The detailed regulatory mechanisms involved in inhibition of septum formation and cell division in M. tuberculosis have not been defined, and will afford an understanding of the mechanisms involved with growth and adaptation to alternative environments signaling the induction of bacteria into a non-replicating state. In order to identify septum regulatory proteins that elicit a transcriptional stress response, a systematic approach consisting of consensus-modeling bioinformatics, gene dosage and ultrastructural analysis, and expression profiling was employed. As a result, rv3660c was discovered to encode a protein with similarity to the loosely defined family of septum site determining proteins. Increased expression of rv3360c resulted in filamentous cells, while the disruption of the gene by transposon insertion presented minicell morphology demonstrating an inhibitory role in septum formation.

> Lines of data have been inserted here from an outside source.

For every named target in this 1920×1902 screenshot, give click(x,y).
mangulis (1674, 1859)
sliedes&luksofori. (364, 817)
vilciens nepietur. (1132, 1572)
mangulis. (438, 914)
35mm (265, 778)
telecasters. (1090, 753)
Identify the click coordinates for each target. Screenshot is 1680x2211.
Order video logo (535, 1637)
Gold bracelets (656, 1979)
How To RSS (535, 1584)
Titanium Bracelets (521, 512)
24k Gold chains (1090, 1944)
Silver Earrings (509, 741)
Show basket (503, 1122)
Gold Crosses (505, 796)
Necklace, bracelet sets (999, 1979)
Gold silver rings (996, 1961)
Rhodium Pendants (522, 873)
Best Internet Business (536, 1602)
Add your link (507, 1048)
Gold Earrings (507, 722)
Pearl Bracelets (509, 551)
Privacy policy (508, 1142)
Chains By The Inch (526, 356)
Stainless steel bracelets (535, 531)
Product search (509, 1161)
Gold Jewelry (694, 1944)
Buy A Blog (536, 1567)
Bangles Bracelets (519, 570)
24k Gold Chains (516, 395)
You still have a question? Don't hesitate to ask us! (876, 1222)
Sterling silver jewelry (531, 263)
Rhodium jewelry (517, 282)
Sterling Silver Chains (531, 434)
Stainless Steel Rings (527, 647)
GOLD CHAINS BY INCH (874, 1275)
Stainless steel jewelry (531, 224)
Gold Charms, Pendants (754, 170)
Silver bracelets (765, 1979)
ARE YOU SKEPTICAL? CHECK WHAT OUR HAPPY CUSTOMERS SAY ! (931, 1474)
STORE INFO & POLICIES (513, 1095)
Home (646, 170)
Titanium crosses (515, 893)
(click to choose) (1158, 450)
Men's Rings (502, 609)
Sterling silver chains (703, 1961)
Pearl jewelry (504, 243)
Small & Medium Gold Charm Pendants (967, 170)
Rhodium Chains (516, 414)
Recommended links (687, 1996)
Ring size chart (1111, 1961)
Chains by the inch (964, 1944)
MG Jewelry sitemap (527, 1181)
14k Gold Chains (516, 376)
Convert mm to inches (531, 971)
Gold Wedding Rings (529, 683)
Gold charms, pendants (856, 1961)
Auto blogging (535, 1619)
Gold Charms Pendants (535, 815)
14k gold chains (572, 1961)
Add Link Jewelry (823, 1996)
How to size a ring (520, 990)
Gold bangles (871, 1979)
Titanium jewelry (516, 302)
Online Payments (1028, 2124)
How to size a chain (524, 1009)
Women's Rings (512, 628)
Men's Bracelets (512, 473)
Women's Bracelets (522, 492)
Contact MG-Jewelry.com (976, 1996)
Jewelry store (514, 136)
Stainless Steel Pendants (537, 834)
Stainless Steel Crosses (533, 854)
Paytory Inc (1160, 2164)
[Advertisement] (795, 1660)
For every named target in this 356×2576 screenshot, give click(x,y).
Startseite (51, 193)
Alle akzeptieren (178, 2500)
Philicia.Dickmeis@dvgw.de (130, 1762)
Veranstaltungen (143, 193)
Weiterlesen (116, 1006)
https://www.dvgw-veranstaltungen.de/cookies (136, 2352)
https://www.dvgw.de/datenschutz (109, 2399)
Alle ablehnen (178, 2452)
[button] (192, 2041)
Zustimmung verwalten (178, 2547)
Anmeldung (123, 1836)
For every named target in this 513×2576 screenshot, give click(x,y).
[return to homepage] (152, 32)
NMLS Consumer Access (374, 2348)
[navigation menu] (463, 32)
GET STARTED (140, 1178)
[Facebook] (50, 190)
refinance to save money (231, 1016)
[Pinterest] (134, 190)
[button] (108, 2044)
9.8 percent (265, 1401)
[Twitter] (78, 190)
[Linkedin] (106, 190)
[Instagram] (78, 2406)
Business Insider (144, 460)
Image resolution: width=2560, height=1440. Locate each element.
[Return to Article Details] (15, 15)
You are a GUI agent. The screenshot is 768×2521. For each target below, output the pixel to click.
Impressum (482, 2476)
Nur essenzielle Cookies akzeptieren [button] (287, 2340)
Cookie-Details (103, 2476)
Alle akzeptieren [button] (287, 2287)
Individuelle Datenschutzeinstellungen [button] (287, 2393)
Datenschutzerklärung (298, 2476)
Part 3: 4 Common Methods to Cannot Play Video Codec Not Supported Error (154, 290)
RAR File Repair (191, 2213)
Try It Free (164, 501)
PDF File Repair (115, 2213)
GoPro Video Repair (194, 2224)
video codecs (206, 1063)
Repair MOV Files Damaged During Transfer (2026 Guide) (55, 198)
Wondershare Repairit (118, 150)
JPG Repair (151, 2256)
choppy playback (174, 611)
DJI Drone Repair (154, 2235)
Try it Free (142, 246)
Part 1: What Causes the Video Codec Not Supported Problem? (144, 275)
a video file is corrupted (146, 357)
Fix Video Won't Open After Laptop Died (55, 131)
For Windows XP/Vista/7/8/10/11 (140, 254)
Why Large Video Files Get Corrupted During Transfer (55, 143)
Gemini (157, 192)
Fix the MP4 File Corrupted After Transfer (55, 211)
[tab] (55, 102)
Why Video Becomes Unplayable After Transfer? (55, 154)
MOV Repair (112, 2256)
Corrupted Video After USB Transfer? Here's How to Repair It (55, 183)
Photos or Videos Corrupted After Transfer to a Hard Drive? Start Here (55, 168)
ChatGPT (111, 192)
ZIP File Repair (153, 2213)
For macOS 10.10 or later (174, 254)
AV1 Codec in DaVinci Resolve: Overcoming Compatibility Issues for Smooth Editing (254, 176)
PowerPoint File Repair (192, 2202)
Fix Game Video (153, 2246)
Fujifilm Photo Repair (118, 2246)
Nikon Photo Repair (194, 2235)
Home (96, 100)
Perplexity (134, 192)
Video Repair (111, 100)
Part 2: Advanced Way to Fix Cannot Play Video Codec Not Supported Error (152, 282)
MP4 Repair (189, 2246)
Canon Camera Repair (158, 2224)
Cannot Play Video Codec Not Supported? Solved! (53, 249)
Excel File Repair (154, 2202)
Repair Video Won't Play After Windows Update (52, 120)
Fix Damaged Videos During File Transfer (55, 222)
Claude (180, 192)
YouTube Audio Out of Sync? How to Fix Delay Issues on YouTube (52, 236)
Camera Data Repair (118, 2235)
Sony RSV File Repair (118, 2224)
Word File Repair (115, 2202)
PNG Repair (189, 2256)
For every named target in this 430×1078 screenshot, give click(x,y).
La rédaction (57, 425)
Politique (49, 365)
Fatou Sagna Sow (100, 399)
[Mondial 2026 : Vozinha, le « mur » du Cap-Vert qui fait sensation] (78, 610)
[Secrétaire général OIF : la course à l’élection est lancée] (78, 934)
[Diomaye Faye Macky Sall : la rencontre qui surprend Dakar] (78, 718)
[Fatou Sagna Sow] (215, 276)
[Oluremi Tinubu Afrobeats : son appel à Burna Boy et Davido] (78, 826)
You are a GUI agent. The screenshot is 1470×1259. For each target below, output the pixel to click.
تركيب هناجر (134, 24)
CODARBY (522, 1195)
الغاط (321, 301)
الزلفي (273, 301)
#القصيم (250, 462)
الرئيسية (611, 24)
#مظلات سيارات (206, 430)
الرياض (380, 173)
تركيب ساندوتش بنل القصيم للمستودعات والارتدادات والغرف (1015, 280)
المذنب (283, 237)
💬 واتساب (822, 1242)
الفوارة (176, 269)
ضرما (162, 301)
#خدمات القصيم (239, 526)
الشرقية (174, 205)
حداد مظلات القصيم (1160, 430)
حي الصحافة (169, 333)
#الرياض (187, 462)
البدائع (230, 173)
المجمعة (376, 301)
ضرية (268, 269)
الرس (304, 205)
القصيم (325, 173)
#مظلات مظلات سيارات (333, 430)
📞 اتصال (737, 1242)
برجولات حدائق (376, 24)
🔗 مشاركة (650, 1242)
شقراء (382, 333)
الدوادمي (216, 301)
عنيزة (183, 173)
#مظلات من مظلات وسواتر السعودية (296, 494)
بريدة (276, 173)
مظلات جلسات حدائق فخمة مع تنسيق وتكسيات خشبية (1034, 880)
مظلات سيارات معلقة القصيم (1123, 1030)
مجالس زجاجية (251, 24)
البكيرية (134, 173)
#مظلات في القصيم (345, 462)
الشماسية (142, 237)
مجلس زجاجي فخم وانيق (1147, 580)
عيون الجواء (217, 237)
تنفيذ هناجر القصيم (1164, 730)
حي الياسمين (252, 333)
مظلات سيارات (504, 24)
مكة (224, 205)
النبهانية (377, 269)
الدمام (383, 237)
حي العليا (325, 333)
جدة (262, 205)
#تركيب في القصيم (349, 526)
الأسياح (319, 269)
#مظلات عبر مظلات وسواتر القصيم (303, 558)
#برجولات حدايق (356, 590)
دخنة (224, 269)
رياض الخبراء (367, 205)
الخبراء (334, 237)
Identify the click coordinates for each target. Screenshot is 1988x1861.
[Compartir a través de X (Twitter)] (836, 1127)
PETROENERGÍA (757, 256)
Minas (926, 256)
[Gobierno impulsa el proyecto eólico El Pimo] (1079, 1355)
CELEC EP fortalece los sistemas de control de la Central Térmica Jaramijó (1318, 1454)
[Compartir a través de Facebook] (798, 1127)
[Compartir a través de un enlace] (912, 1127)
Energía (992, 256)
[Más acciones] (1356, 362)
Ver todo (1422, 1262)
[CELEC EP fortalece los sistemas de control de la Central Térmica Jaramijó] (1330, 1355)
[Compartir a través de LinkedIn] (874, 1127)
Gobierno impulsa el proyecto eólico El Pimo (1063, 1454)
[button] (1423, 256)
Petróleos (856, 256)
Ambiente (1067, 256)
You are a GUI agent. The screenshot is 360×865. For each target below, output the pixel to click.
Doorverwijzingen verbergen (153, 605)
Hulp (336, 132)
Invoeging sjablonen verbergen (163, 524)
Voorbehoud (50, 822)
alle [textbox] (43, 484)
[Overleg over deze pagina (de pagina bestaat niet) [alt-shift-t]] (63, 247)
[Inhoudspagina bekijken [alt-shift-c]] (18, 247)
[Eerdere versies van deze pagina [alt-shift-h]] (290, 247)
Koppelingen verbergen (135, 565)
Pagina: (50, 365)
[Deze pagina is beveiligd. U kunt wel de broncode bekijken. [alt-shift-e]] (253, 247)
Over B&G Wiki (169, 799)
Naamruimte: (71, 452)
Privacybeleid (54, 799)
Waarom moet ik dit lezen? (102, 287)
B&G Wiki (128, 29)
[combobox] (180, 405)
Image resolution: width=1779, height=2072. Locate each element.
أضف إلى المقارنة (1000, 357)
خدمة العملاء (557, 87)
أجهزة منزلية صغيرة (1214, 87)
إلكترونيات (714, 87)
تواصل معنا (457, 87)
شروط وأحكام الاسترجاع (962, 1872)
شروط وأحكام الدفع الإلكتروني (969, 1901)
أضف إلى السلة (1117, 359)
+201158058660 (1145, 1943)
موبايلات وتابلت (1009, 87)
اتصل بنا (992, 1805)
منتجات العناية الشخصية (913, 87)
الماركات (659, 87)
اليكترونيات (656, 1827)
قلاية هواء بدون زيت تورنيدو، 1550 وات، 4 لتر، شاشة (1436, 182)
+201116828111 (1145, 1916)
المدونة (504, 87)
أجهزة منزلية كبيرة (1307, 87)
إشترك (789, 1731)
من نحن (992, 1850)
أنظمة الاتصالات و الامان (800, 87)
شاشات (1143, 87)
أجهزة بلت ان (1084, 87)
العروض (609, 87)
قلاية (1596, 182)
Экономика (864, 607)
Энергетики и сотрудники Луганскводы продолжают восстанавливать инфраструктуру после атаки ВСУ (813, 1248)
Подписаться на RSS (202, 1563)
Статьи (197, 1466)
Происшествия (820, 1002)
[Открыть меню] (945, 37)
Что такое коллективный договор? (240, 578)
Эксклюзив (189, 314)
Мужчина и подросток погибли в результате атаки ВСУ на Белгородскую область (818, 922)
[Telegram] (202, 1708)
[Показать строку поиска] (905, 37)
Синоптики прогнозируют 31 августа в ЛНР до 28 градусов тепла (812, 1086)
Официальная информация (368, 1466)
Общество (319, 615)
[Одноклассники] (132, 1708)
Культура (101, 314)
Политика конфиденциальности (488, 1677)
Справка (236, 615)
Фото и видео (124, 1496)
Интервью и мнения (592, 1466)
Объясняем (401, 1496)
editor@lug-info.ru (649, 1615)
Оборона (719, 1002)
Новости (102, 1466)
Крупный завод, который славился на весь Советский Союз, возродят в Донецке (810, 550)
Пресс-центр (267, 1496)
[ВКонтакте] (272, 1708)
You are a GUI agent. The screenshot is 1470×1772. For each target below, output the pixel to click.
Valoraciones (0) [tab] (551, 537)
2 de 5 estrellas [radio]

Transcriptional analysis showed that rv3660c expression results in the induction of a unique profile of alternative sigma factors, open reading frames encoding proteins involved in alternative metabolism and the dormancy regulon. Accordingly, this is the first report of a Ssd-like septum regulating protein in M. tuberculosis, and that stalls cell division and is associated with induction of alternative metabolism associated with pathogenesis and survival of non-replicating bacilli, thus representing a previously unidentified regulatory mechanism in M. tuberculosis. These data, in combination with previous studies to identify septum regulatory elements in M. tuberculosis, indicate that the protein encoded by rv3360c is Ssd, a septum site determining protein.